Pietro Abate wrote :

> I'm trying to understand and merge these two programming techniques
> : memoization and CPS [...] are these two styles compatible ? Or the
> very nature of the CPS make impossible to exploit memoization ?

Memoization and continuation passing style (CPS) are orthogonal but
the combination of both techniques is not very usual. I only know a
few examples, I will try to explain them. Some references are given.

1. Memoization

First of all, memoization is not restricted to a linear support
(array, hashtable, list, ...) or to equality (when you look in your
table you use an equality test on x to know if (f x)  has already been
computed or not)

There are roughly 3 parts in an search algorithm :
- prevision (where not to go because it is useless)
- heuristic (where to go when you have several choices)
- propagation (where not to go because you have already been there)

Algorithms can be classified by the amount of prevision/tabulation
they do :

Pereira and Warren (1983) showed that :
- topdown parsing (LL (k)) was purely predictive
- bottom-up parsing (CYK, LR (0)) was purely propagative
- Early and LR (k) parsers used both techniques

That is why the latter techniques are more powerful

Lang and Villemonte de la Clergerie (1988-1993) showed that :
- Prolog is purely predictive
- Datalog is purely propagative

That is why Prolog has looping problems and Datalog does a lot of
useless work (it takes all the known theorems, tries to prove all it
can, and then sees if the query belongs to the new set of theorems -
and this needs a restriction on the clauses to be correctly layered).
DyALog (and later some other tabulating logical systems like XSB or
B-prolog) solves (most of) this problems.
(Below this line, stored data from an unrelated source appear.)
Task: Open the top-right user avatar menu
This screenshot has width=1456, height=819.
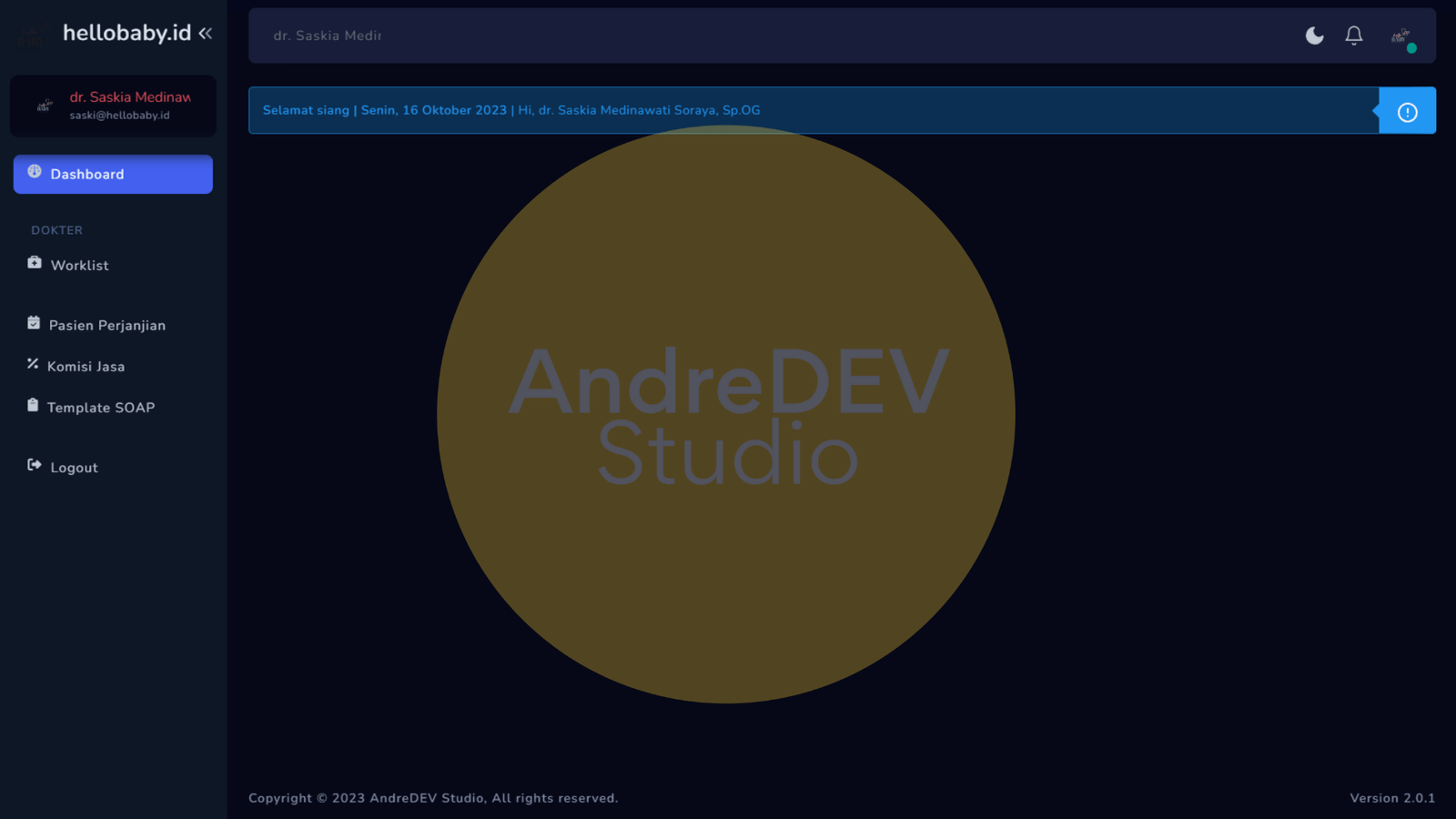Action: (1401, 36)
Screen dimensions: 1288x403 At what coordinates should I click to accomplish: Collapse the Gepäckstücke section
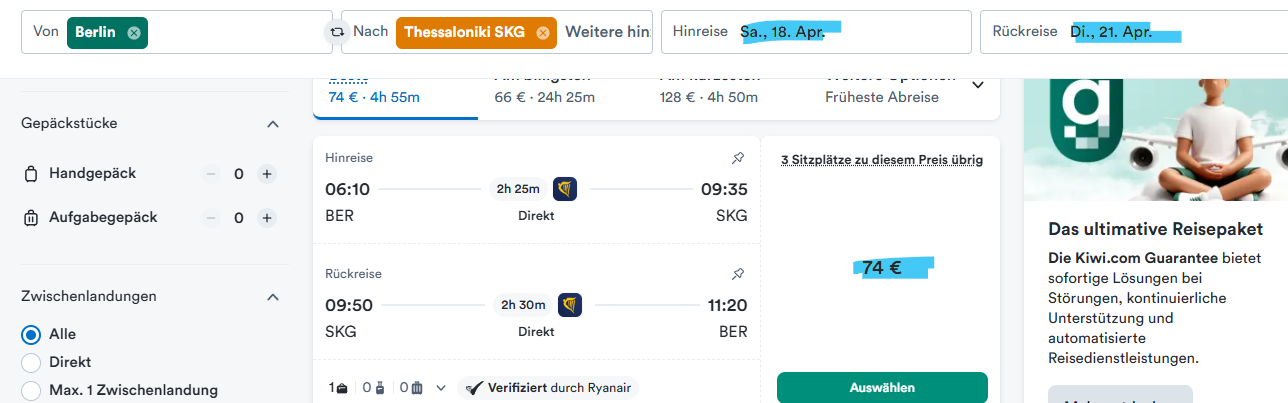click(x=272, y=124)
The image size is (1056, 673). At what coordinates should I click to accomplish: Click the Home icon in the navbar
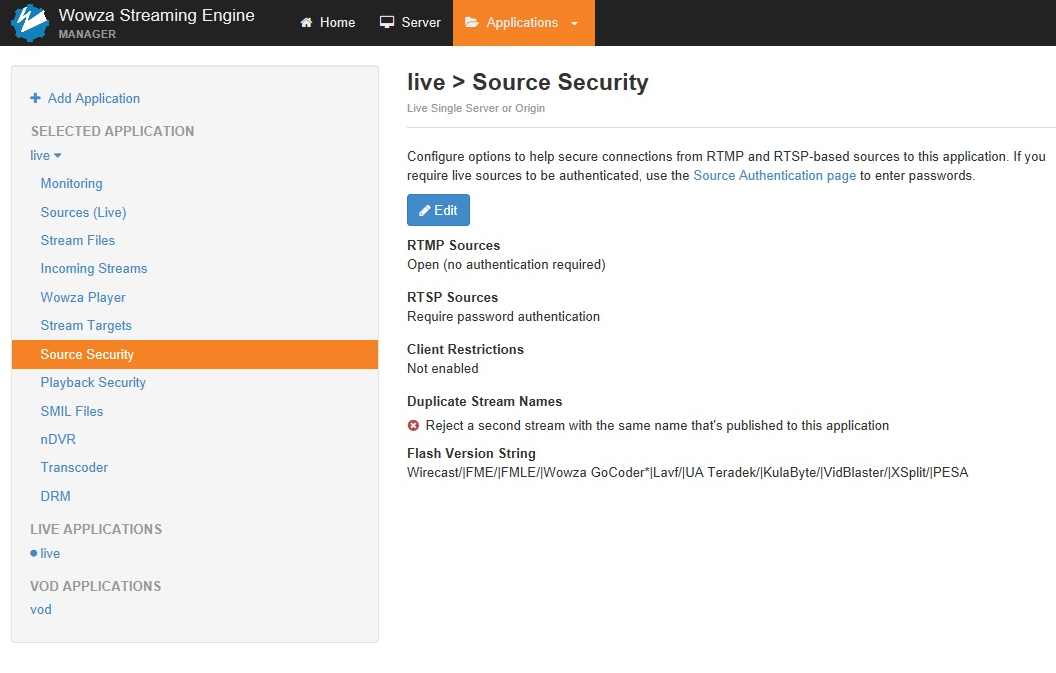(x=307, y=23)
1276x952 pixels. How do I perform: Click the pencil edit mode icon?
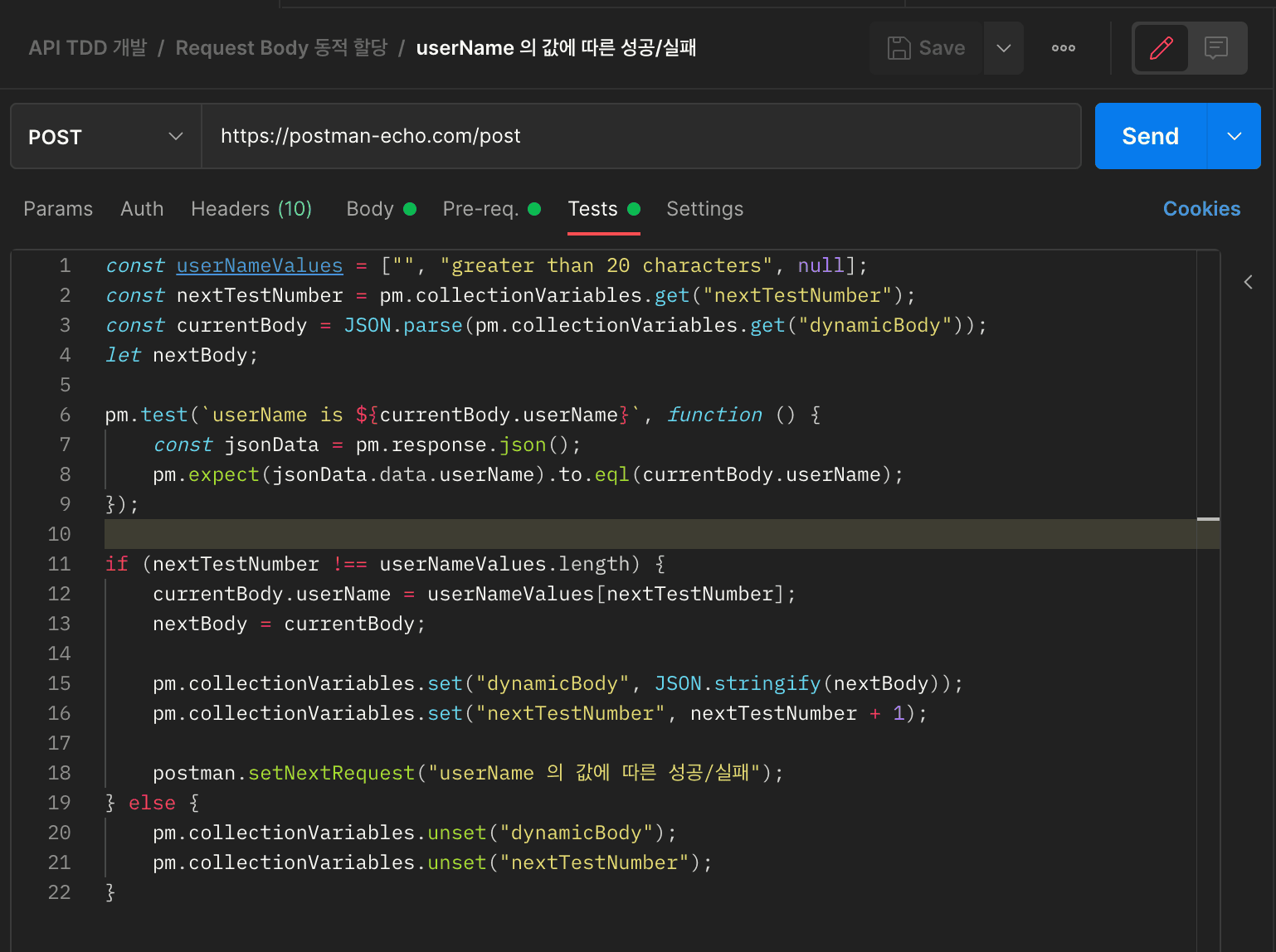pyautogui.click(x=1161, y=48)
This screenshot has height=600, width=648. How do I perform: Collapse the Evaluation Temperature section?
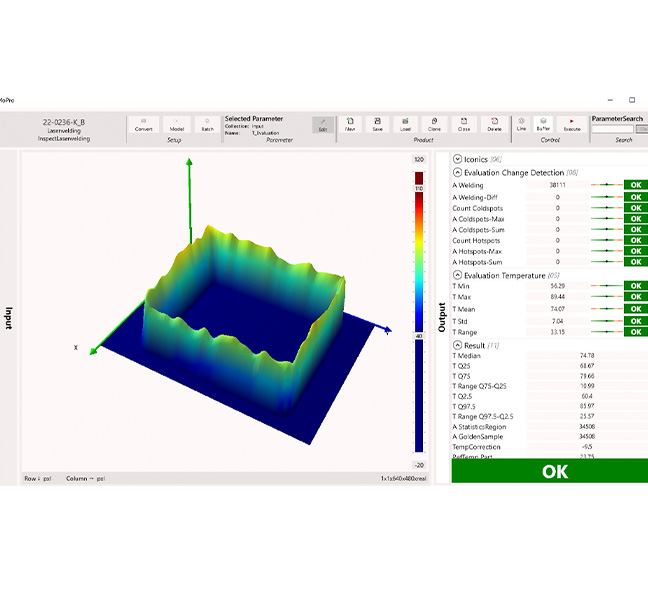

This is also true for 'knapsack' algorithms (Martello and Toth)
- branch and bound algorithms are predictive
- dynamic programming is propagative
- mixed algorithms use both techniques

Once more, mixed algorithms are better.

All the tabulation techniques presented use a partial order on
computations to be done. And since they have at least one of the
following properties :

(a) Only undominated computations will be asked for
(b) Computing a dominated element from an undominated is easy
(c) If an dominated element is asked, a dominated fits better

only the undominated elements in the set of already computed elements
has to be recorded.

I suppose some examples will be easier to understand

(a) the fibonnaci function

let rec fib = function
| 0 -> 0
| 1 -> 1
| n -> fib (n - 1) + fib (n - 2)

if you consider couples (x, y) with the domination relation -> 'needs
... to be computed' then you obtain a chain which trivially means that
you need only to compute the last state (and not the whole array of

let rec fib = function
| 0 -> (0, 1)
| k -> let (n, m) = fib (k - 1) in (m, m + n)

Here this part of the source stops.